---- DATASET ENTRIES

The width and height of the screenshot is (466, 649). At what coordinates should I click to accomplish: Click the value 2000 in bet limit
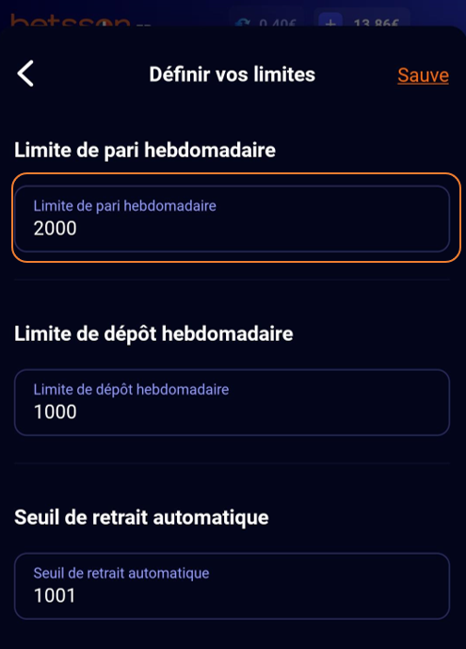(x=55, y=229)
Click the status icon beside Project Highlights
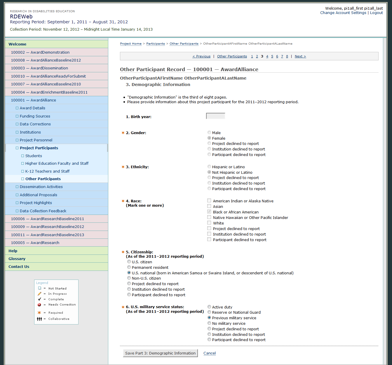The height and width of the screenshot is (365, 392). [x=17, y=203]
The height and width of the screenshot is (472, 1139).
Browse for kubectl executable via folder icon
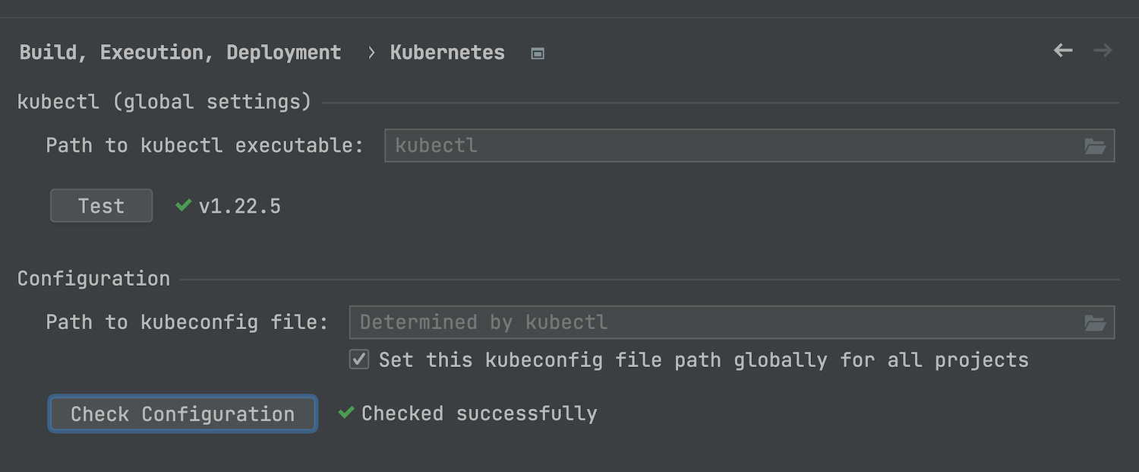pos(1095,146)
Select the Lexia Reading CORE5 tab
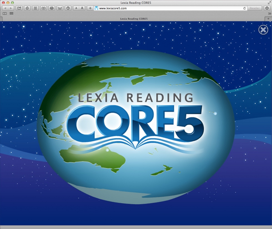This screenshot has width=272, height=229. click(x=134, y=19)
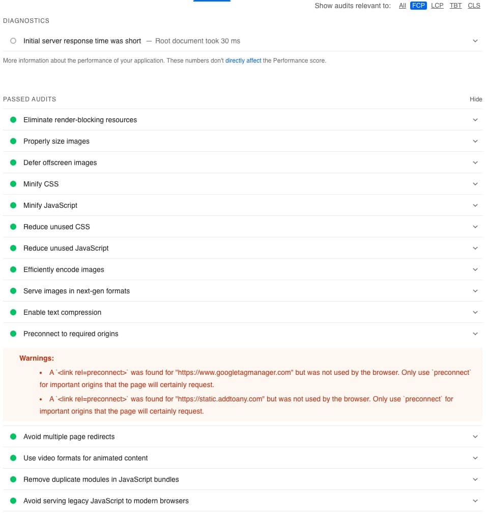Click the green dot beside Properly size images
Image resolution: width=486 pixels, height=517 pixels.
pyautogui.click(x=13, y=141)
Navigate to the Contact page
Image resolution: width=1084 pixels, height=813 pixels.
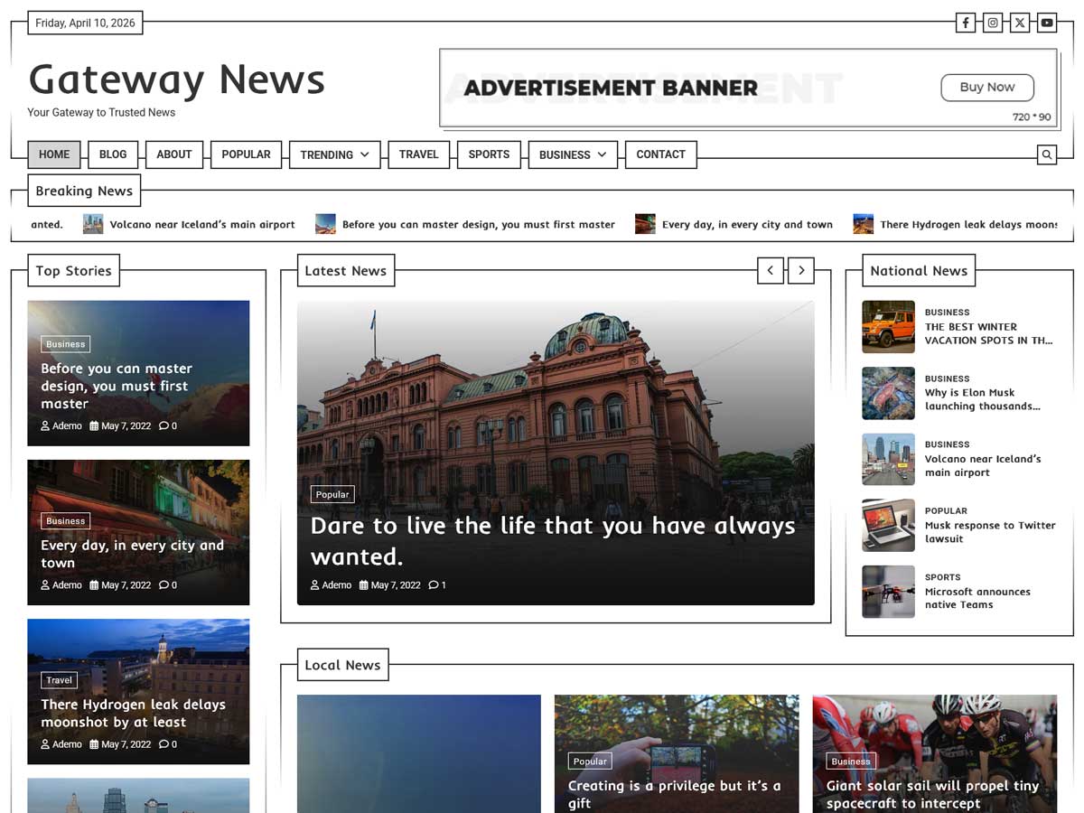660,154
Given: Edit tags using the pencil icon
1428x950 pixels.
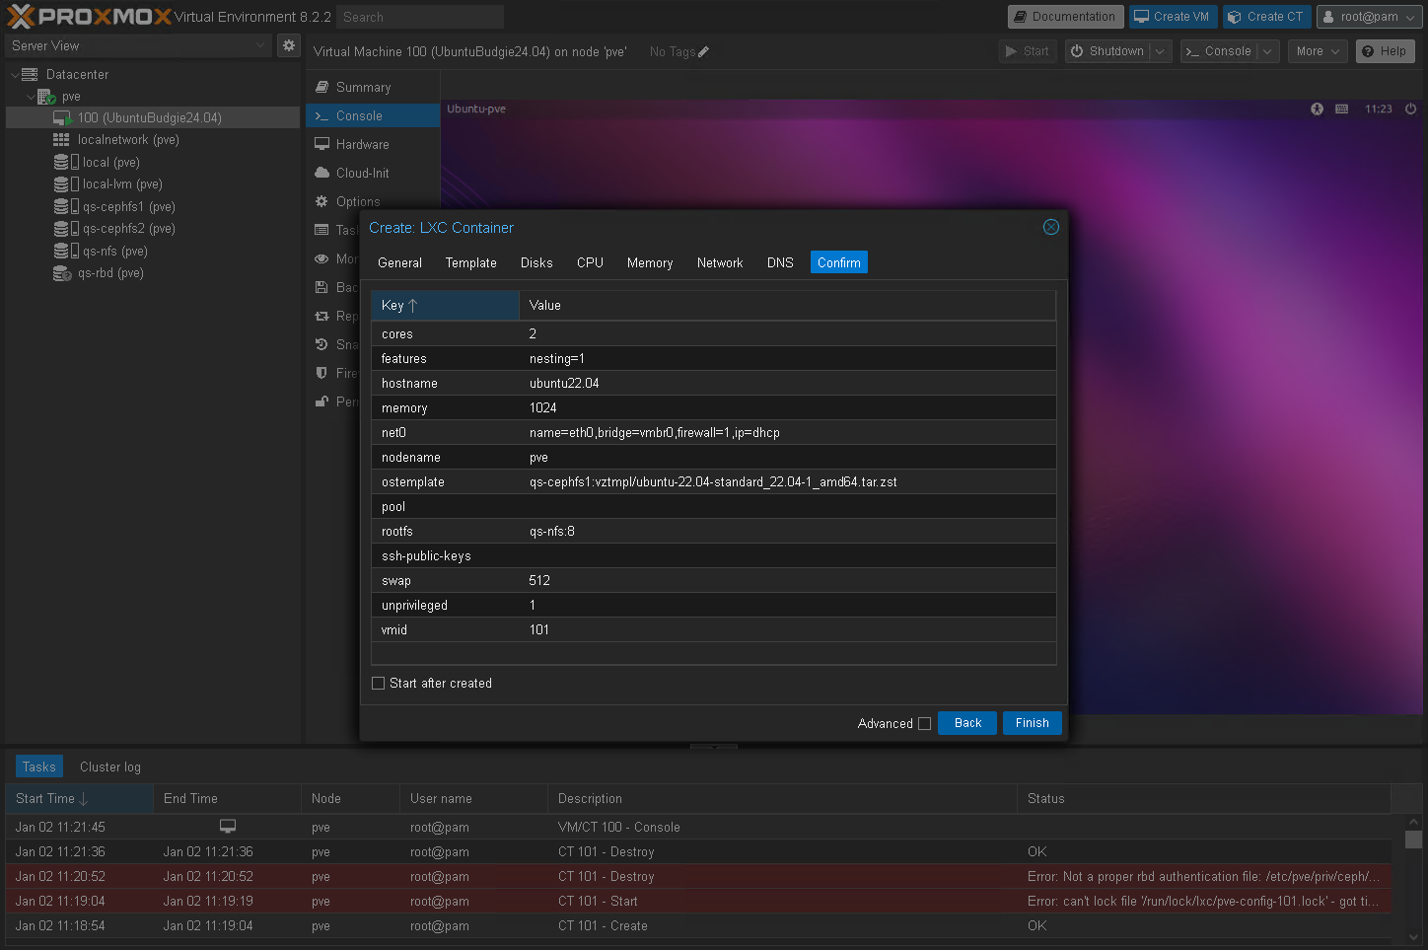Looking at the screenshot, I should [x=703, y=52].
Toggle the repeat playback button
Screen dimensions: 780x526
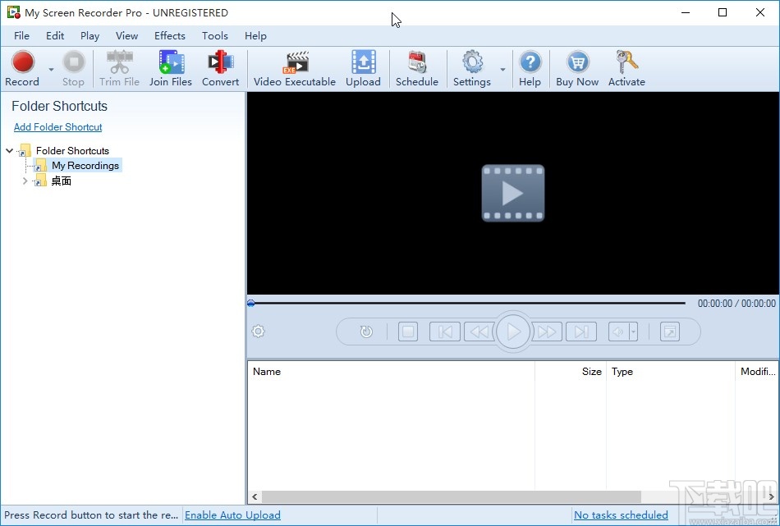pos(366,332)
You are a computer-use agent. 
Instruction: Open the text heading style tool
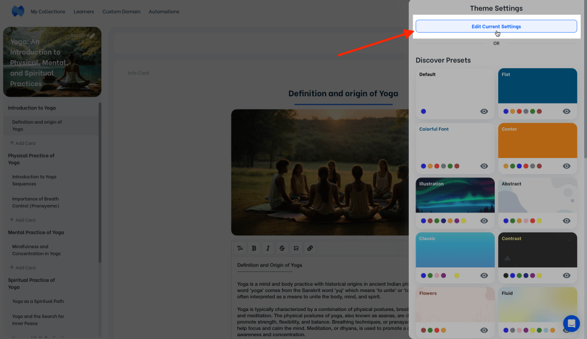(x=240, y=248)
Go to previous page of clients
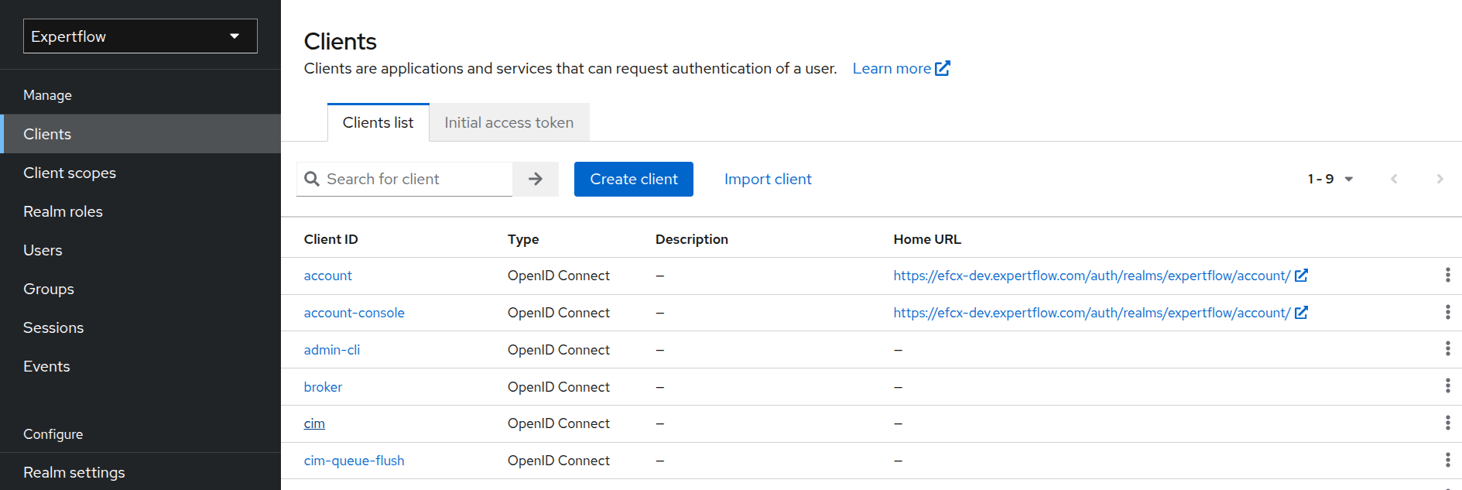Image resolution: width=1462 pixels, height=490 pixels. (x=1394, y=179)
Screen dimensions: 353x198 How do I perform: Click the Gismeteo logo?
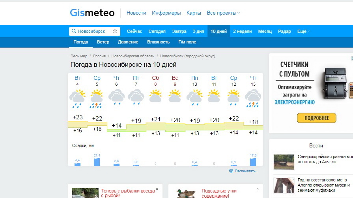pyautogui.click(x=92, y=13)
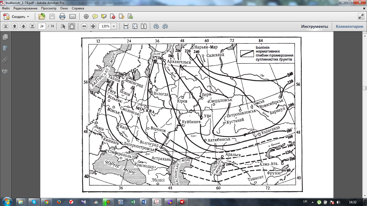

--------

**TASK TO COMPLETE**
Give the records again exactly, minus the pictures.

**TASK OUTPUT**
The width and height of the screenshot is (466, 649). At what coordinates should I click to accomplish: Click the value 2000 in bet limit
(x=55, y=229)
Click the status icon beside Project Highlights
The height and width of the screenshot is (365, 392). [x=17, y=203]
The height and width of the screenshot is (472, 1139).
Browse for kubectl executable via folder icon
pos(1095,146)
Select the Lexia Reading CORE5 tab
This screenshot has width=272, height=229. click(x=134, y=19)
Click the green dot beside Properly size images
Image resolution: width=486 pixels, height=517 pixels.
pyautogui.click(x=13, y=141)
Navigate to the Contact page
Image resolution: width=1084 pixels, height=813 pixels.
660,154
Given: Edit tags using the pencil icon
1428x950 pixels.
Looking at the screenshot, I should [x=703, y=52].
Toggle the repeat playback button
Screen dimensions: 780x526
pos(366,332)
You are a computer-use agent. 
Instruction: Open the text heading style tool
(x=240, y=248)
Go to previous page of clients
Image resolution: width=1462 pixels, height=490 pixels. (x=1394, y=179)
Screen dimensions: 353x198 How do I perform: Click the Gismeteo logo?
pyautogui.click(x=92, y=13)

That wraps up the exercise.